## Types of data - structured and unstructured

Reading data is the first step to extract information from it. Data can exist broadly in two formats:

(1) Structured data and,
(2) Untructured data. 

Structured data is typically stored in a tabular form, where rows in the data correspond to "observations" and columns correspond to "variables". For example, the following dataset contains 5 observations, where each observation (or row) consists of information about a movie. The variables (or columns) contain different pieces of information about a given movie. As all variables for a given row are related to the same movie, the data below is also called as relational data.

In [15]:
#| echo: false
import pandas as pd
data = pd.read_csv('movies_sample_data.csv')
data.head()

Unnamed: 0,Title,US Gross,Production Budget,Release Date,Major Genre,Creative Type,Rotten Tomatoes Rating,IMDB Rating
0,The Shawshank Redemption,28241469,25000000,Sep 23 1994,Drama,Fiction,88,9.2
1,Inception,285630280,160000000,Jul 16 2010,Horror/Thriller,Fiction,87,9.1
2,One Flew Over the Cuckoo's Nest,108981275,4400000,Nov 19 1975,Comedy,Fiction,96,8.9
3,The Dark Knight,533345358,185000000,Jul 18 2008,Action/Adventure,Fiction,93,8.9
4,Schindler's List,96067179,25000000,Dec 15 1993,Drama,Non-Fiction,97,8.9


Unstructured data is data that is not organized in any pre-defined manner. Examples of unstructured data can be text files, audio/video files, images, Internet of Things (IoT) data, etc. Unstructured data is relatively harder to analyze as most of the analytical methods and tools are oriented towards structured data. However, an unstructured data can be used to obtain structured data, which in turn can be analyzed. For example, an image can be converted to an array of pixels - which will be structured data. Machine learning algorithms can then be used on the array to classify the image as that of a dog or a cat. 

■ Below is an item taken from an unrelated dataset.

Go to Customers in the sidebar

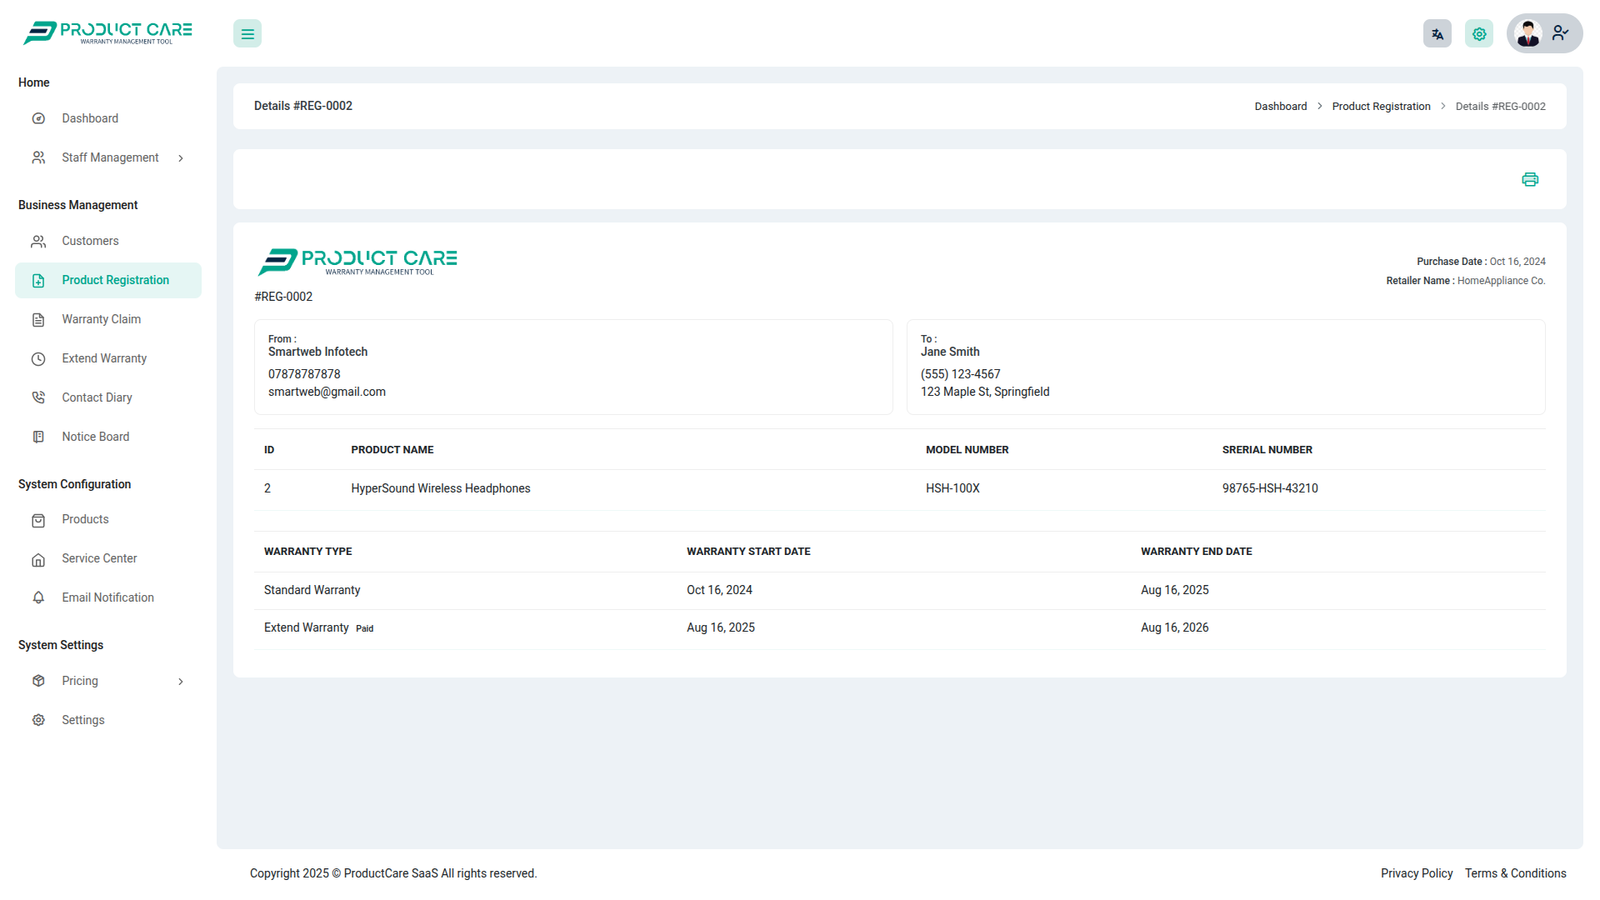coord(90,241)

In this course, we will focus on analyzing structured data.

## Reading a *csv* file with *Pandas*

Structured data can be stored in a variety of formats. The most popular format is *data_file_name.csv*, where the extension *csv* stands for comma separated values. The variable values of each observation are separated by a comma in a *.csv* file. In other words, the **delimiter** is a comma in a *csv* file. However, the comma is not visible when a *.csv* file is opened with Microsoft Excel. 

### Using the *read_csv* function

We will use functions from the *Pandas* library of *Python* to read data. Let us import *Pandas* to use its functions.

In [22]:
import pandas as pd

Note that *pd* is the acronym that we will use to call a *Pandas* function. This acronym can be anything as desired by the user.

The function to read a *csv* file is [read_csv()](https://pandas.pydata.org/docs/reference/api/pandas.read_csv.html). It reads the dataset into an object of type [Pandas DataFrame](https://pandas.pydata.org/docs/reference/api/pandas.DataFrame.html). Let us read the dataset *movie_ratings.csv* in Python.

In [25]:
movie_ratings = pd.read_csv('movie_ratings.csv')

The built-in python function `type` can be used to check the dataype of an object:

In [26]:
type(movie_ratings)

pandas.core.frame.DataFrame

Note that the file *movie_ratings.csv* is stored at the same location as the python script containing the above code. If that is not the case, we'll need to specify the location of the file as in the following code.

In [None]:
#| eval: false
movie_ratings = pd.read_csv('D:/Books/DataScience_Intro_python/movie_ratings.csv')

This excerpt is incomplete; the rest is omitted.